ARBEITSFRAGEN:
a - Warum werden die drei ausgesetzten Mädchen im Artikel über die ausgesetzten Neugeborenen als Schwestern bezeichnet? Antworten Sie in ein bis drei Sätzen.
b - Prüfen Sie anhand des Artikels über die ausgesetzten Neugeborenen, ob die folgenden Aussagen zutreffen: (i) Die Babys wurden jeweils mit ärztlicher Hilfe entbunden. (ii) Die Eltern der Mädchen sind inzwischen bekannt. (iii) Die Mädchen wurden stets im August und September ausgesetzt. Antworten Sie jeweils mit Ja oder Nein und belegen Sie Ihre Antwort mit dem entscheidenden Wortlaut des Artikels.
c - Setzen Sie den Artikel über die ausgesetzten Neugeborenen im selben Stil fort, und zwar im Anschluss an seinen letzten Satz.

#### VORLIEGENDER TEXTAUSZUG

Nordwest-Zeitung

Mutter setzt jedes Jahr ein Baby aus

Überleben auf der Kippe – Polizei Berlin appelliert an die Frau

- VON GISELA GROSS

Mutterseel­enallein liegen die neugeboren­en Mädchen an einer Bushaltest­elle, vor einem Einfamilie­nhaus, in einer Hauseinfah­rt. In drei aufeinande­rfolgenden Jahren. Sie wurden jeweils ohne Arzt entbunden und drohen auszukühle­n, doch jedes Mal kommt rechtzeiti­g Hilfe. Dieselbe Frau brachte die drei Babys zur Welt, wie die Ermittler seit diesem Frühjahr wissen. Ausgesetzt wurden die Schwestern stets im August und September und stets unweit der nordöstlic­hen Berliner Stadtgrenz­e. Nach wie vor ist unbekannt, wer die Eltern sind. Die bange Frage: Setzt sich die mysteriöse Serie nach 2015, 2016 und 2017 in den nächsten Wochen fort?

########
#### VORLIEGENDES MATERIAL

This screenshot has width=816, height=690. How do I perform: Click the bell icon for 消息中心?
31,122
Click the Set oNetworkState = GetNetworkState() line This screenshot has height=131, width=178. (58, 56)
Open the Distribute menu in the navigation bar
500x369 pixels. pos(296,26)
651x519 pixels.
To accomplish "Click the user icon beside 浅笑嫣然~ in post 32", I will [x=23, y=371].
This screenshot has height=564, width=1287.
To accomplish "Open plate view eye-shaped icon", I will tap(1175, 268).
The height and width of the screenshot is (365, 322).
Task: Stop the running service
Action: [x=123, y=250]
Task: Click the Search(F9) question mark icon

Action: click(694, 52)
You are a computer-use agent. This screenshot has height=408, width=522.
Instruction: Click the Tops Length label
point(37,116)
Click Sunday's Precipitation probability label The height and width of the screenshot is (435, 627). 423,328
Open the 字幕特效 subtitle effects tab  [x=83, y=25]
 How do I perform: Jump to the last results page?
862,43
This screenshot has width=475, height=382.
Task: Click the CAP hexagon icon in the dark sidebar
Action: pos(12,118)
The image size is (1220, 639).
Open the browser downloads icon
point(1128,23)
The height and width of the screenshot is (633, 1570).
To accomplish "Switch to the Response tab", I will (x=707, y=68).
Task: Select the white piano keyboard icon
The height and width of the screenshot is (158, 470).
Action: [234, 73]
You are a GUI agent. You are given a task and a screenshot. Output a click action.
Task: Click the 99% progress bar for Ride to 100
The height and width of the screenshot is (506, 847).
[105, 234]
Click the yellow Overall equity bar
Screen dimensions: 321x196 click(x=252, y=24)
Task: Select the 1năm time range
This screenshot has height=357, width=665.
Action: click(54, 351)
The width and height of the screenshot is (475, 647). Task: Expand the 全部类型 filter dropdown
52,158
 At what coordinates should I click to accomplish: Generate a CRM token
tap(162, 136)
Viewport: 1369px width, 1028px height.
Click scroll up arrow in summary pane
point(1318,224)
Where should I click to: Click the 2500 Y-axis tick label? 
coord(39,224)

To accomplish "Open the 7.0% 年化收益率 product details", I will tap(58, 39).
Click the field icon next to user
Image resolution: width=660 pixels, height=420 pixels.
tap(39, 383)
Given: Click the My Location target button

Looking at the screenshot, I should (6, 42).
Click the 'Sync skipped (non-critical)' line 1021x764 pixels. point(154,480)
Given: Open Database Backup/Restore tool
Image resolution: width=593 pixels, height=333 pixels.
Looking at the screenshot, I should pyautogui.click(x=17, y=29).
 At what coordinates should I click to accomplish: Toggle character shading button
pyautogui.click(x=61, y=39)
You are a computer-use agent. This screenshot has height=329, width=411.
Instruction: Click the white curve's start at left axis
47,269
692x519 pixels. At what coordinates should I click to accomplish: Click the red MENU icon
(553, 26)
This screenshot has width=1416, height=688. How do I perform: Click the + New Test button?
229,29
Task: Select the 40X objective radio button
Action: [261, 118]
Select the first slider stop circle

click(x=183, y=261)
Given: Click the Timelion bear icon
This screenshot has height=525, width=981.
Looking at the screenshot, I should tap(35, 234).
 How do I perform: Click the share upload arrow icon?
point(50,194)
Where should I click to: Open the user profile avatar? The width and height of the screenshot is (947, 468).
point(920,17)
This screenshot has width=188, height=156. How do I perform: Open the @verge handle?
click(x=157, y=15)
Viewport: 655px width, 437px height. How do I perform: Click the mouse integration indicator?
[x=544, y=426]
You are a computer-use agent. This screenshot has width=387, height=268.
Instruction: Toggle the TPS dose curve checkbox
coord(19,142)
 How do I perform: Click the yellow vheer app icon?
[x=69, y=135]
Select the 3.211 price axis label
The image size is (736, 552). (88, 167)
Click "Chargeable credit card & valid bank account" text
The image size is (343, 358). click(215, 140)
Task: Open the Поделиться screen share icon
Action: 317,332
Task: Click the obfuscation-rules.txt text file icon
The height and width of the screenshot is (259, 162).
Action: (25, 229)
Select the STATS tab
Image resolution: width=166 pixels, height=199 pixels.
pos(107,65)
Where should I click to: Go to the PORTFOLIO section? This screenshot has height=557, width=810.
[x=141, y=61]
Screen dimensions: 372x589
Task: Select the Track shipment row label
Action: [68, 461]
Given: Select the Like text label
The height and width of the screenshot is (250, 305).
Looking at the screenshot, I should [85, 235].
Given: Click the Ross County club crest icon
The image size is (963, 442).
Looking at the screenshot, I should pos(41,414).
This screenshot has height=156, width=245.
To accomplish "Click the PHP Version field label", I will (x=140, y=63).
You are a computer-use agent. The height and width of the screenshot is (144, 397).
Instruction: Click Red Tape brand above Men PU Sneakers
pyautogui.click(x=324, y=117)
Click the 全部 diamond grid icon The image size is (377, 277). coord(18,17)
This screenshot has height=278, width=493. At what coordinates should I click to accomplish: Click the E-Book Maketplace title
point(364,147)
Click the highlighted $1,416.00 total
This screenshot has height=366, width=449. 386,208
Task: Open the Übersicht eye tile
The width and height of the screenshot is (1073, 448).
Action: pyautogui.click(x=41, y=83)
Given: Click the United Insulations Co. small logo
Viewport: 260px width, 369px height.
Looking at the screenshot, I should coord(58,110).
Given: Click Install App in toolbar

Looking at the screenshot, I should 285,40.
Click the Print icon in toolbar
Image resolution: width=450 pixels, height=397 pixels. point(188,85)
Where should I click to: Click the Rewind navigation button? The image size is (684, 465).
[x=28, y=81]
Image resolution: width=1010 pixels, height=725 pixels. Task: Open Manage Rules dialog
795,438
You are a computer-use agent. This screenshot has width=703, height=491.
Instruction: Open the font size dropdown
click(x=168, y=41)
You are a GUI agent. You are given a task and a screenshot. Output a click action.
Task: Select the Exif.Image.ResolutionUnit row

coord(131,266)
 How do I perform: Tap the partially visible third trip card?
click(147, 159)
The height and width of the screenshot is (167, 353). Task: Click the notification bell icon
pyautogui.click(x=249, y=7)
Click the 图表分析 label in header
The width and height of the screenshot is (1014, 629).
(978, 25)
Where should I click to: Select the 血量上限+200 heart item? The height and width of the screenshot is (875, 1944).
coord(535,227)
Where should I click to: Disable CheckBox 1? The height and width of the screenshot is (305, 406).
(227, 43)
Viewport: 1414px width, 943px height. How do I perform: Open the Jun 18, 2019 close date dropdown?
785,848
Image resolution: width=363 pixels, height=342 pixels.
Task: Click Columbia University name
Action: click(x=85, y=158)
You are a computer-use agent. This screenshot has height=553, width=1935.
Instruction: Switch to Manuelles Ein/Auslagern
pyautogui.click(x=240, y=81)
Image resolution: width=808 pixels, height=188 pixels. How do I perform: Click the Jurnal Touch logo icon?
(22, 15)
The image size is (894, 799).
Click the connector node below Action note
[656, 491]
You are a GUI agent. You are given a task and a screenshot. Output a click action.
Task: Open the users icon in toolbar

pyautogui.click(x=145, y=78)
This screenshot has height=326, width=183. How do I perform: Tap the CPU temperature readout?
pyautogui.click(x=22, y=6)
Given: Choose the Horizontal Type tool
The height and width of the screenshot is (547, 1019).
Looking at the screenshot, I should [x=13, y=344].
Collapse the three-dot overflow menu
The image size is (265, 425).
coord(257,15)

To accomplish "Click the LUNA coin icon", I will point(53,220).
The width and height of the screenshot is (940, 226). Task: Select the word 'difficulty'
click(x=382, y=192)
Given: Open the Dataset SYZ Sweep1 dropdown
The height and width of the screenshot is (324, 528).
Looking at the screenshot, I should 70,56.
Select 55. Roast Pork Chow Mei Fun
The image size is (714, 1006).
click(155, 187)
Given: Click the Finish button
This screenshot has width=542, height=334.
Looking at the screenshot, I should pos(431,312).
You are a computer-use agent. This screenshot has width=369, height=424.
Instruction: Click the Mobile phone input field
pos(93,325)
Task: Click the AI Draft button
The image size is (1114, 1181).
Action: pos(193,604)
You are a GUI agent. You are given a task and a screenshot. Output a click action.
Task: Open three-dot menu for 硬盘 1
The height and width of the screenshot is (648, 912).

########

LÖSUNGEN JE AUFGABE:
a - Die drei Mädchen gelten als Schwestern, weil dieselbe Frau alle drei Babys zur Welt gebracht hat. Das wissen die Ermittler seit diesem Frühjahr.

b -
(i) Nein: „Sie wurden jeweils ohne Arzt entbunden“.
(ii) Nein: „Nach wie vor ist unbekannt, wer die Eltern sind.“
(iii) Ja: „Ausgesetzt wurden die Schwestern stets im August und September“.

c -
Die Polizei in Berlin und Brandenbur­g, wo jeweils Beamte der Landeskrim­inalämter mit dem Fall betraut sind, geben sich äußerst bedeckt. Alles, was sie zum Stand der Ermittlung­en sagen, könnte womöglich das Handeln der Gesuchten beeinfluss­en – falls sie nach der vergangene­n Geburt im August 2017 erneut schwanger sein sollte. Für den Fall der Fälle appelliert­e Kriminalha­uptkommiss­ar Stefan Möhwald kürzlich in der „Berliner Morgenpost“an die Unbekannte: „Bitte geben Sie das Kind in einer Babyklappe ab.“

Der Aufruf hat dem Artikel zufolge einen Hintergrun­d: Die Mädchen seien von Jahr zu Jahr weniger überlegt, weniger sorgsam ablegt worden. Dass Menschen die Neugeboren­en rechtzeiti­g finden und Hilfe rufen konnten, dass diese nicht auskühlten und starben, stand offenbar von Mal zu Mal mehr auf der Kippe. In Brandenbur­g, wo es den bislang letzten Säuglingsf­und der Serie gab, ermittelt deshalb eine Mordkommis­sion.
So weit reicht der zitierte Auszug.